Shadows loom indistinct and distorted.
Usually, they are pinpricks of light in the dark; tonight, they are halos of white in the mist.
On the inside looking out.
It's so dark out here. Dark and wet, just thin halos of light to see by. We can't risk turning on flashlights, or the enemy may see us. We could be right on top of them, and we may never know it.
We'll never be ready for this. We shouldn't be here now. We're untrained, our equipment is sub-par, we're all too nervous and jumpy. We have two people (maybe three -- no one can remember for sure) on the inside who are supposed to give us a signal when we can attack, but we haven't heard from them in a while. No one knows if they're still on our side, if they're still alive, if they still remember us. Bad enough we're soaked to the bone, but the damp fog clings to us like glue. What I wouldn't give for an honest rain. We'd still be wet, but we wouldn't be sticky and uncomfortable. Just a regular rain. Anything but the fog.
Sometimes I forget why we're here. I know it's an important cause. I know we have to lead the revolt. We have to resist those who would oppress the people. We have to be prepared to kill and die for the sake of freedom. Or for the sake of something. For the sake of resistance. To resist is to conquer. That's what they taught us in training camp.
I've got my ammo stored in plastic wrap to keep it dry. I've taped plastic sandwich bags over the barrel of my rifle to keep the moisture out. Everyone else in my unit has done the same thing. I have no idea if this stuff will work. I can't remember if I've ever shot a gun in my life. I can't remember if any of us have.

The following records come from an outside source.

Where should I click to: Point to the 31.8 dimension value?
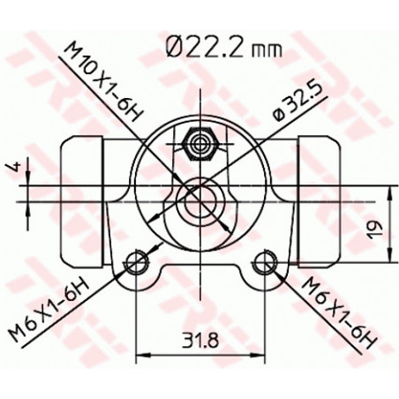pos(200,339)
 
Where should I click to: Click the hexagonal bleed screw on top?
pos(199,140)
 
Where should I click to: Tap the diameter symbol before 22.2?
pos(173,46)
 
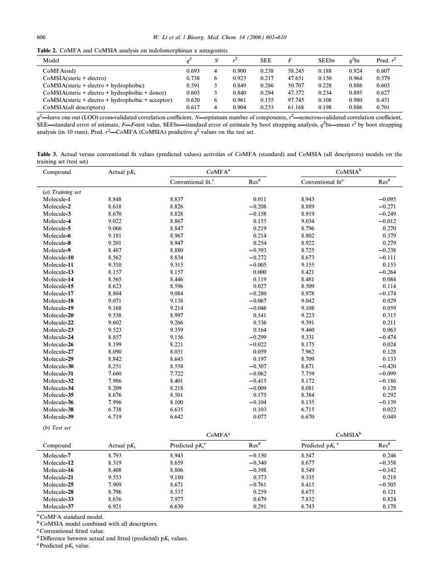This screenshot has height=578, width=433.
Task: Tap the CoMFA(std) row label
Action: [59, 71]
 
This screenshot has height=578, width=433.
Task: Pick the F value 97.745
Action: [296, 100]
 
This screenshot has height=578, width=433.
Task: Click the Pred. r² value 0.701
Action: [383, 107]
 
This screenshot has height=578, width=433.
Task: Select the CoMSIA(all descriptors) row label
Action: [74, 107]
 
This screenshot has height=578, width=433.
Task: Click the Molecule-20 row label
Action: [58, 315]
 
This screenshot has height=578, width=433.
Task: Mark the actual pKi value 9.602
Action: [115, 323]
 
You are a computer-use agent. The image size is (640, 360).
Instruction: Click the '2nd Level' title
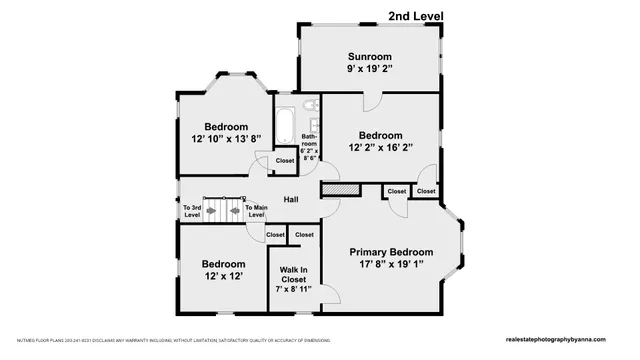[x=416, y=15]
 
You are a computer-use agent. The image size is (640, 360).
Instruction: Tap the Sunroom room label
[x=370, y=56]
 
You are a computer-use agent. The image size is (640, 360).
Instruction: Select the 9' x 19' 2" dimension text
[x=370, y=70]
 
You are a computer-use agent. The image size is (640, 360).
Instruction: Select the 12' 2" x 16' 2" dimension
[x=380, y=148]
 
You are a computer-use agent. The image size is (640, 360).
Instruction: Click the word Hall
[x=291, y=198]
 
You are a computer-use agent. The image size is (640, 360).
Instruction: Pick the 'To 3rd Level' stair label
[x=192, y=211]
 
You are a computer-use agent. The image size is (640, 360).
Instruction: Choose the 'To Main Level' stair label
[x=255, y=211]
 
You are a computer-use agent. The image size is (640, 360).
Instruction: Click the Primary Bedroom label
[x=391, y=251]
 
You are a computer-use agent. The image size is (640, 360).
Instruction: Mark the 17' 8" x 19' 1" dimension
[x=391, y=265]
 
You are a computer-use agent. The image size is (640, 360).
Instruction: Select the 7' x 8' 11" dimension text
[x=293, y=289]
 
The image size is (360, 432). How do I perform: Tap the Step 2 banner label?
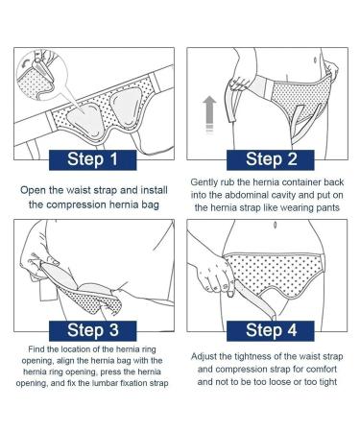(x=268, y=158)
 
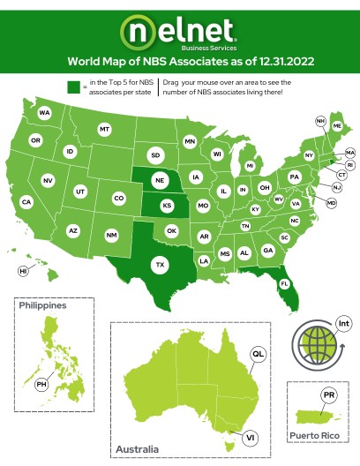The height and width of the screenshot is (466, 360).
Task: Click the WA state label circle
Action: coord(44,114)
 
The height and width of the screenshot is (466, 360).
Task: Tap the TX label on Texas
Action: coord(161,264)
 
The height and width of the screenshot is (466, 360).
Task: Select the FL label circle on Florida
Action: coord(284,283)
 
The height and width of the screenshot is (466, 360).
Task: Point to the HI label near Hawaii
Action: coord(24,272)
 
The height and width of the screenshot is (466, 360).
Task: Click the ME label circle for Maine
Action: coord(337,127)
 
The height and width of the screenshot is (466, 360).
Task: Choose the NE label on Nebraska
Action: coord(161,180)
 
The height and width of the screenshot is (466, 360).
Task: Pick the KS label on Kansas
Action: coord(166,206)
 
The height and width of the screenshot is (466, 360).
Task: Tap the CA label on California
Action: coord(26,202)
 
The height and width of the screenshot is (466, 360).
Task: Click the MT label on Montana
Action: coord(104,130)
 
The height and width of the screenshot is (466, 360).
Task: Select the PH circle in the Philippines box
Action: coord(41,385)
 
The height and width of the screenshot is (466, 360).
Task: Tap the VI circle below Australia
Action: coord(251,437)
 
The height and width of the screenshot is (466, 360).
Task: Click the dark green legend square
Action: coord(73,86)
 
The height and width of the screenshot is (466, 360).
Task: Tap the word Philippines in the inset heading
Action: coord(42,305)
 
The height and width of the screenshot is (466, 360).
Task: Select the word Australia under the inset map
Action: coord(138,449)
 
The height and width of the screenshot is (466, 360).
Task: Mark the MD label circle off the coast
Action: coord(332,203)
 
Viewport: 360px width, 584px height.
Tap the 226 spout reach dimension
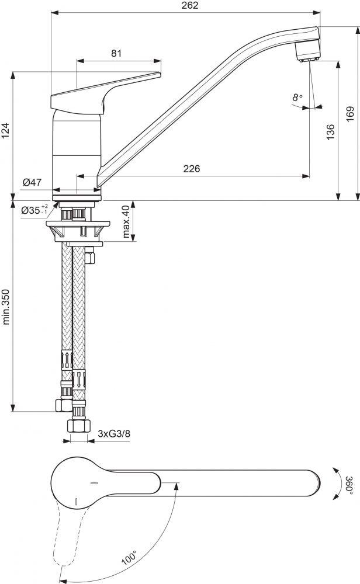click(192, 169)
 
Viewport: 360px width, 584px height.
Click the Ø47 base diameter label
click(32, 183)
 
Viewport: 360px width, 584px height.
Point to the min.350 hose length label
click(6, 306)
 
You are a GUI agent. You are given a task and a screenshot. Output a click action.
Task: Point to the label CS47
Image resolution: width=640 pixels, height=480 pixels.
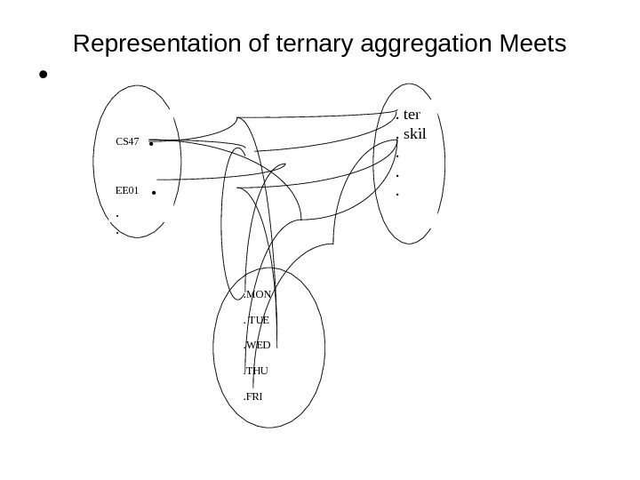128,141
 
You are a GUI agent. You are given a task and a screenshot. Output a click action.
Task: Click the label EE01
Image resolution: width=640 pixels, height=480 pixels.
128,189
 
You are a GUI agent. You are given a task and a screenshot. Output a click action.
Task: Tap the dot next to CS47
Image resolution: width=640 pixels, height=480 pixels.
154,142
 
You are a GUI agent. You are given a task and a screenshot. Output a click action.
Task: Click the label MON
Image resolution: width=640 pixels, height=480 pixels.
260,293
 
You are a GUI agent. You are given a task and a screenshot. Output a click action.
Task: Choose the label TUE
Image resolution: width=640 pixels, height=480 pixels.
259,319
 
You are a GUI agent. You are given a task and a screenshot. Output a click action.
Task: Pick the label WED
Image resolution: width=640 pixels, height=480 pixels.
259,344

Our sentry says they've changed the guards outside the gate. He says he thinks he recognized one of the guards as our former commander. But he's not sure. Was he one of our spies on the inside? If he's a guard, is it to help us in the attack? Is he opposed to us now? Will he remember us at all? (I thought one of my fellow squadmates was the commander. He says he's just the cook. I don't think I've ever seen him cook anything.)
I don't know what we're doing here. I'm tired of all the waiting, all the fear of impending battle, all the worry about when we attack. If we attack. I wish I knew what we'd find in the city -- other soldiers, civilians, emptiness. Military installations, train depots, deserted buildings. Something, anything, nothing.
As long as there's no water. No fountains, no ponds, no lakes.
I'm tired of the water. I'm tired of the water.
"I'm somewhat tired", he said.
Expecting to find a train station or a secluded pond.